» **PROBLEM DESCRIPTION**: From the listing below, reproduce word for word the part that opens with the line containing "Task: Open the issues icon in header" and closes with the line containing "Screen dimensions: 1080x596"; reproduce nothing else.

» **DATA**:
<<<<
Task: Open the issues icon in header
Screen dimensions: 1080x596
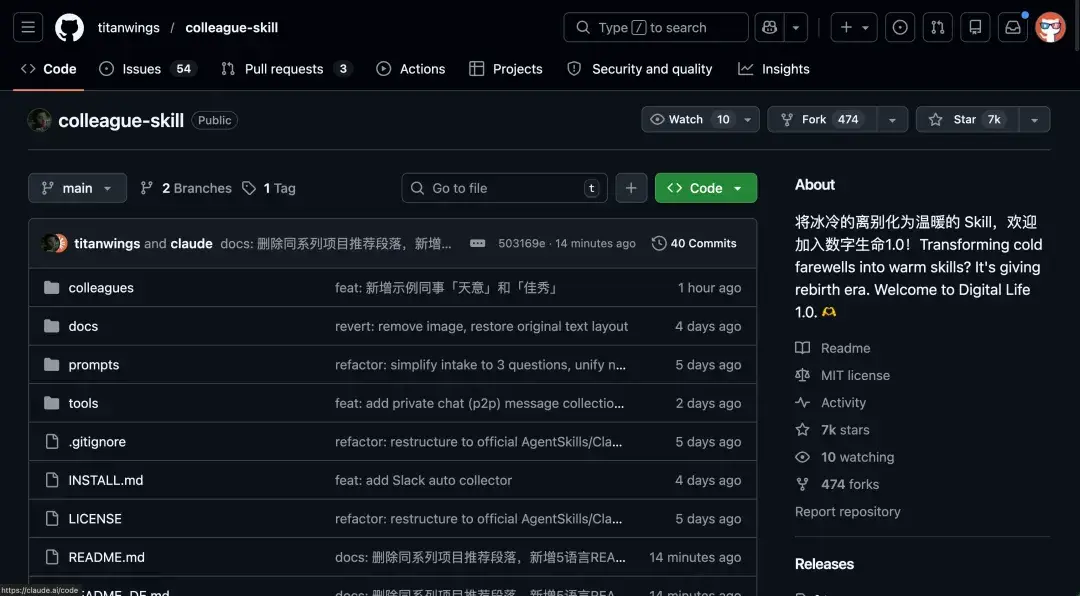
>>>>
<<<<
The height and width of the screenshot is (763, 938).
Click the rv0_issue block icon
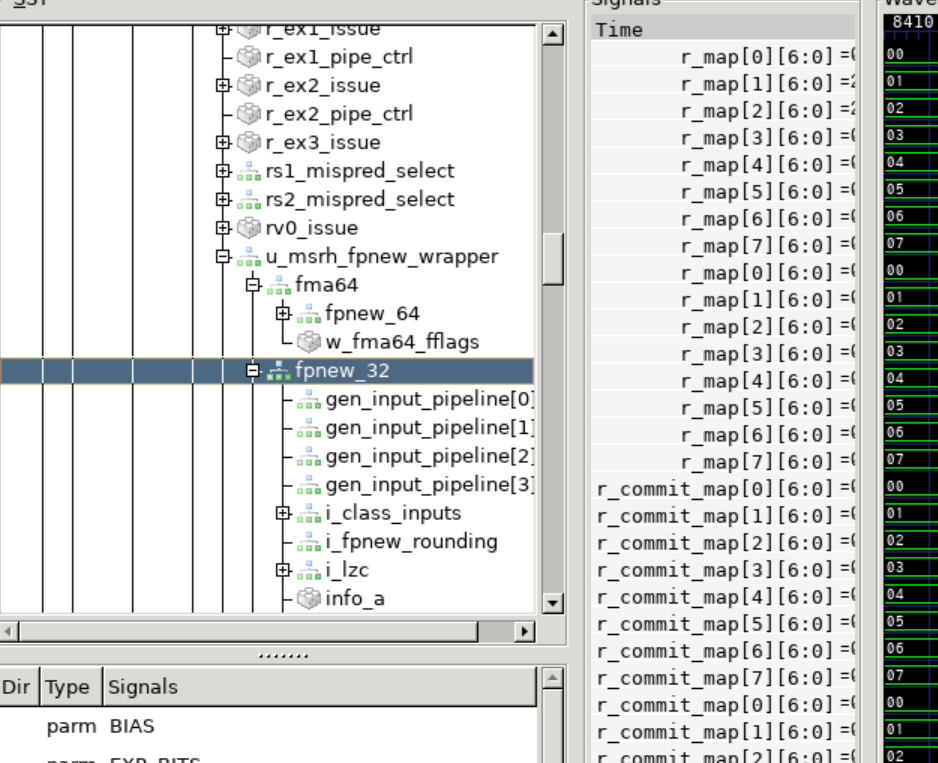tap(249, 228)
>>>>
<<<<
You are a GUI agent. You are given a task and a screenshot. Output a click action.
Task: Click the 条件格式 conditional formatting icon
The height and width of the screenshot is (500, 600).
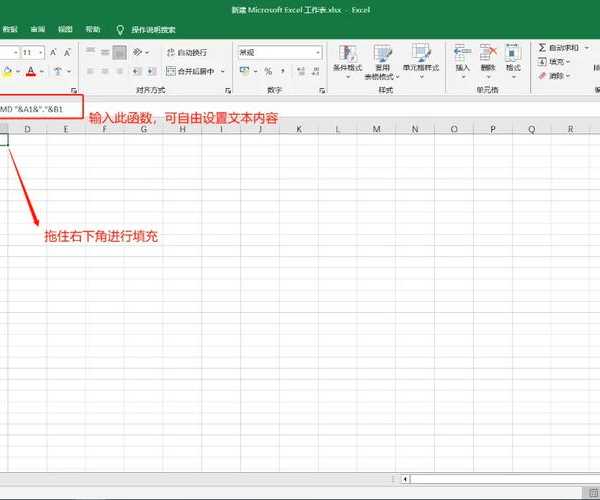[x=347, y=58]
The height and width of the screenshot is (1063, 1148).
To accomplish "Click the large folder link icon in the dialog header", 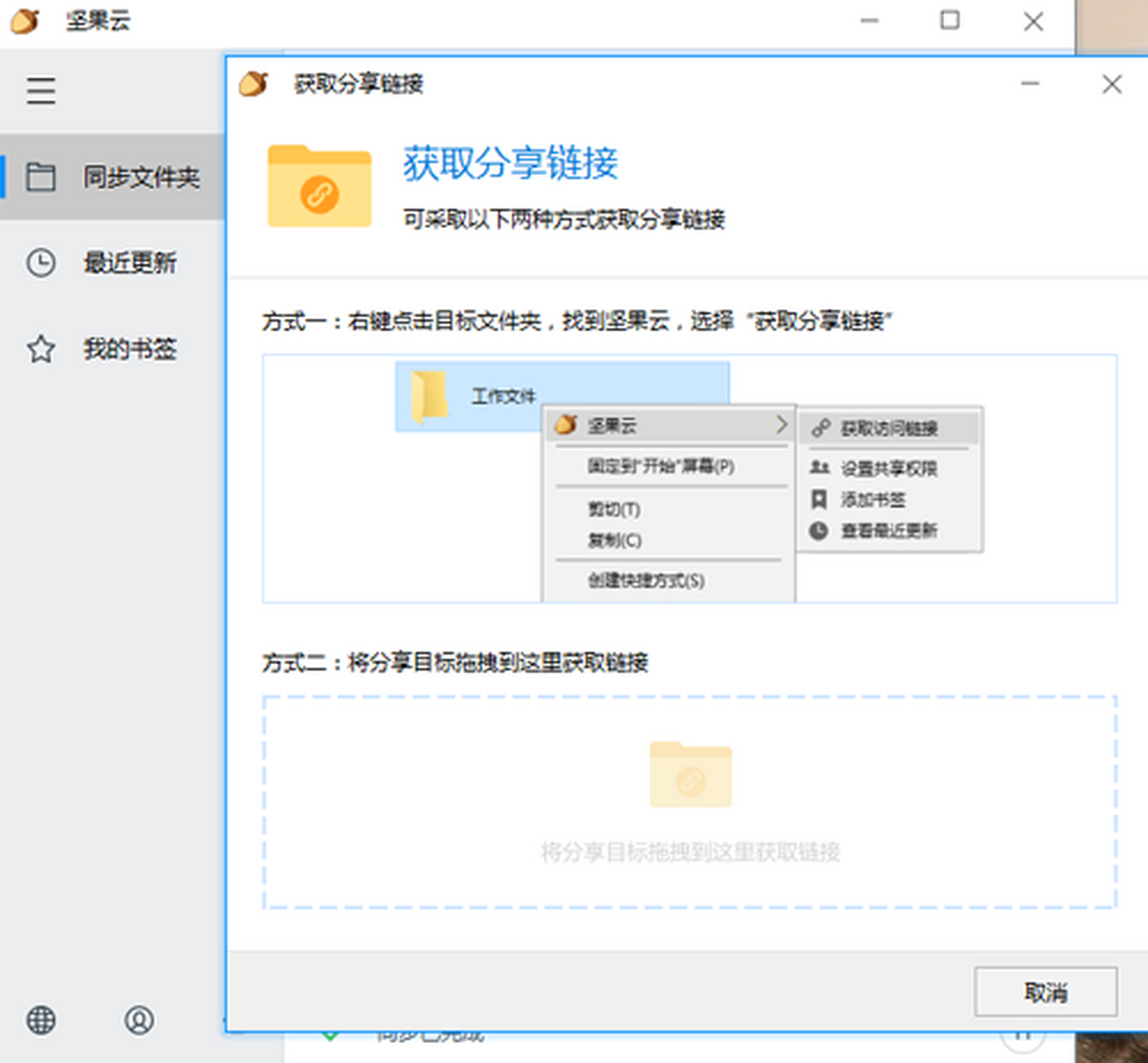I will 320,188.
>>>>
» **OUTPUT OF THE TASK**:
Task: Open the issues icon in header
Screen dimensions: 1080x596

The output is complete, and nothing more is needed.